Sim, o cónego Manuel da Neves tinha contactos com a UPA de Holden Roberto. Porque a direcção do movimento estava toda no exílio em Léopoldville (Kinshasa). Mas em Luanda não estava ninguém da UPA. Nunca esteve. Só depois do 25 de Abril 1974 os dirigentes vieram para Lunda. Mesmo depois dessa data, Holden Roberto primou pela ausência.

Holden Roberto nunca saiu de Kinshasa até ao dia em que se incorporou na coluna de mercenários, tropas zairenses, oficiais da CIA e militares portugueses do Exército de Libertação de Portugal (ELP) para marchar sobre a capital.

Parou no Morro da Cal e depois fugiu. Os contactos directos do cónego Manuel das Neves só podiam ser com o MPLA e nacionalistas das pequenas organizações nacionalistas nascidas em Luanda, que em 1956 e anos seguintes começaram a fundir-se no Amplo Movimento.

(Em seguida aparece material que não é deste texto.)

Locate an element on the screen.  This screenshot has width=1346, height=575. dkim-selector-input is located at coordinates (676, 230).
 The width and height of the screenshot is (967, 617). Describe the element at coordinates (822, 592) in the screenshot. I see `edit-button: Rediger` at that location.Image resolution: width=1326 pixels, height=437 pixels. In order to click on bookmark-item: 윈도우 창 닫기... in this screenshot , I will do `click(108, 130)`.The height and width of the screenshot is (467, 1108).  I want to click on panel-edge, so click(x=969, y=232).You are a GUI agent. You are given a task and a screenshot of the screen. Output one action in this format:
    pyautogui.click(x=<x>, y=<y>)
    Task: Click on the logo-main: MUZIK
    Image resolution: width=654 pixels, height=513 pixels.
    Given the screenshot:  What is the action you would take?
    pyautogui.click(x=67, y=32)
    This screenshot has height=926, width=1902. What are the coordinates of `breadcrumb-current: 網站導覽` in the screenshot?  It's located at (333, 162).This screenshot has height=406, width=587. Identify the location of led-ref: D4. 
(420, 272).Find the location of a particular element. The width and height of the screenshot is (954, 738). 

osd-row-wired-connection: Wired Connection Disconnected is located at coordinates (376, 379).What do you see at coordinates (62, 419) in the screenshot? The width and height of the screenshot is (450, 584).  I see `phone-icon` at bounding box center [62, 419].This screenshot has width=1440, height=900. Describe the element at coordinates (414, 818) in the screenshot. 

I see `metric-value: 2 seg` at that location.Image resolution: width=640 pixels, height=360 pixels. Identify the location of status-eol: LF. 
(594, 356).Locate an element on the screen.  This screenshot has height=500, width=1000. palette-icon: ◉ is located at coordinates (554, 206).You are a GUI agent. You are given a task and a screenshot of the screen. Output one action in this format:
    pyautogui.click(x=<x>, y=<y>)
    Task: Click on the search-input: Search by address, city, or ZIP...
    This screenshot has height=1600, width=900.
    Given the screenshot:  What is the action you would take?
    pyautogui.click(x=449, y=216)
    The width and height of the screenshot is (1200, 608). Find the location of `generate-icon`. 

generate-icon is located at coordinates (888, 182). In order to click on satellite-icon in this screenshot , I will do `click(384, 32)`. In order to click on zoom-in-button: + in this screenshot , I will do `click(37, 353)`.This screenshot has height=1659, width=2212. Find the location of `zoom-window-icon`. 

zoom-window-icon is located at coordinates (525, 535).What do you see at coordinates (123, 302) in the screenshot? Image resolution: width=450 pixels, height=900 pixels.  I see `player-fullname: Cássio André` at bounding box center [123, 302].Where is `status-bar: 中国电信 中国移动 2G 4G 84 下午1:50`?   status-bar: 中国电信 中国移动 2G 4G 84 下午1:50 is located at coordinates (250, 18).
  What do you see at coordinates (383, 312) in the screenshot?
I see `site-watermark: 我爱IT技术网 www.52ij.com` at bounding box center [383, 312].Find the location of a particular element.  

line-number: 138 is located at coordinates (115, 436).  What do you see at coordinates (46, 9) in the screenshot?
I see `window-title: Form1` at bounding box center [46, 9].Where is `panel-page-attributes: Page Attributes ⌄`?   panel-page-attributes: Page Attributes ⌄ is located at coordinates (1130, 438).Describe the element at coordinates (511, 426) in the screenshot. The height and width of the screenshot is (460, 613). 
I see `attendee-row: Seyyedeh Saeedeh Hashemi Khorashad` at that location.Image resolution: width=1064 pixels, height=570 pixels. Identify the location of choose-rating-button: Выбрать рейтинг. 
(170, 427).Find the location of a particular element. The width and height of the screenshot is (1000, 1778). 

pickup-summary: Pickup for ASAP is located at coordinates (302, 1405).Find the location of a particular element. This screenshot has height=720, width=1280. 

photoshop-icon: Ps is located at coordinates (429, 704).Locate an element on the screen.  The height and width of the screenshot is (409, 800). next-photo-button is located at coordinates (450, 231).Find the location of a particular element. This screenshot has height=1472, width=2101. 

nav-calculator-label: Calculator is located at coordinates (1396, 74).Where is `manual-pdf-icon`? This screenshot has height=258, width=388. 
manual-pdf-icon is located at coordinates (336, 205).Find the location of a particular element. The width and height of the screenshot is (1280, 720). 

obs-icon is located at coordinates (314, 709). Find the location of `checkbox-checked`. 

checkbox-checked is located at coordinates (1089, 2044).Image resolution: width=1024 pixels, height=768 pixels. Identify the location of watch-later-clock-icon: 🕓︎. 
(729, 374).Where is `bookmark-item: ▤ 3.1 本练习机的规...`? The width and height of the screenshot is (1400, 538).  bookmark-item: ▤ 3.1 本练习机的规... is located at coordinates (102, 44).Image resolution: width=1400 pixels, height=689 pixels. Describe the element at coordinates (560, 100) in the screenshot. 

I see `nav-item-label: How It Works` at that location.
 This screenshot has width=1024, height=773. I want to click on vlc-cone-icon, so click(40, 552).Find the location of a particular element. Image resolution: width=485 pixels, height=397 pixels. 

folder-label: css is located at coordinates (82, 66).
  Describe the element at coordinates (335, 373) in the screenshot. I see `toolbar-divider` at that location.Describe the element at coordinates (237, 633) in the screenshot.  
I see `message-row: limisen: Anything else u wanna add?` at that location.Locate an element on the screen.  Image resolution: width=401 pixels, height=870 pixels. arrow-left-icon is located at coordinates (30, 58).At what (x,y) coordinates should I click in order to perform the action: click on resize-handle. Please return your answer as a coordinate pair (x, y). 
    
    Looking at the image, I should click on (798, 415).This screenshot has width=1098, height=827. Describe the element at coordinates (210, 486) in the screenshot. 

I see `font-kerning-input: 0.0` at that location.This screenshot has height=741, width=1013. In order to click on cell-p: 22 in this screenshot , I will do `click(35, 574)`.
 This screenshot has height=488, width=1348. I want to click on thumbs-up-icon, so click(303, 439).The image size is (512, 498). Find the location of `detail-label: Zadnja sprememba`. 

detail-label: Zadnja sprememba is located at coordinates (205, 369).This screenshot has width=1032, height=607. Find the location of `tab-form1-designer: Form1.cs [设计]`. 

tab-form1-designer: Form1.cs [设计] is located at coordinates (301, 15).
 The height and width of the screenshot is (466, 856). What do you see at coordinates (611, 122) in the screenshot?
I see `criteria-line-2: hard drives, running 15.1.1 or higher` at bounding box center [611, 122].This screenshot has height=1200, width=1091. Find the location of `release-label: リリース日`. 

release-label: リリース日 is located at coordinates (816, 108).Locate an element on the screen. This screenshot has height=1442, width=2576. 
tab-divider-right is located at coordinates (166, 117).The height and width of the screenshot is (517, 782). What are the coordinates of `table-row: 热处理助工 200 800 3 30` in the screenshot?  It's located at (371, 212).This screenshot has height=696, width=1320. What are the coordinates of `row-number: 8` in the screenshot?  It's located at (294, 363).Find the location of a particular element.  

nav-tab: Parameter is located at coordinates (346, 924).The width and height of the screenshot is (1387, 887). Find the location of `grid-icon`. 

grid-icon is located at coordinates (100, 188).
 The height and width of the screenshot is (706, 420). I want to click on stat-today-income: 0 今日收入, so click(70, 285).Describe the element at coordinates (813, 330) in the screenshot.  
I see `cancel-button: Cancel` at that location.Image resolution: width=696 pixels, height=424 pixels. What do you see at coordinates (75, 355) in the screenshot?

O cónego Manuel da Neves foi muito crítico da forma como decorreu a acção revolucionária do 4 de Fevereiro. Disse mesmo que não havia necessidade da perda de tantas vidas. Mas nunca pôs em causa a sua necessidade e a importância que teve na sociedade angolana.

Eu acho que o 4 de Fevereiro foi o mais importante feito do povo angolano. Vem agora Piçarra gatafunhar uns bonecos e dizer que é mentira.

Mara Quiosa anda pelo país para ressuscitar a mística do MPLA. Espero que tenha muito sucesso, mas temo que já seja tarde. Além de que está a ser apunhalada pela costas.

Circo em chamas no Ministério das Finanças e a resposta do Presidente da República é o silêncio. Dinheiro dos impostos a voar e o Presidente João Lourenço pede atenção às criptomoedas. Assim não dá.

Qualquer dia o Amplo Movimento é uma carapaça oca de valores e princípios. Onde a militância é substituída pelo oportunismo e a ganância.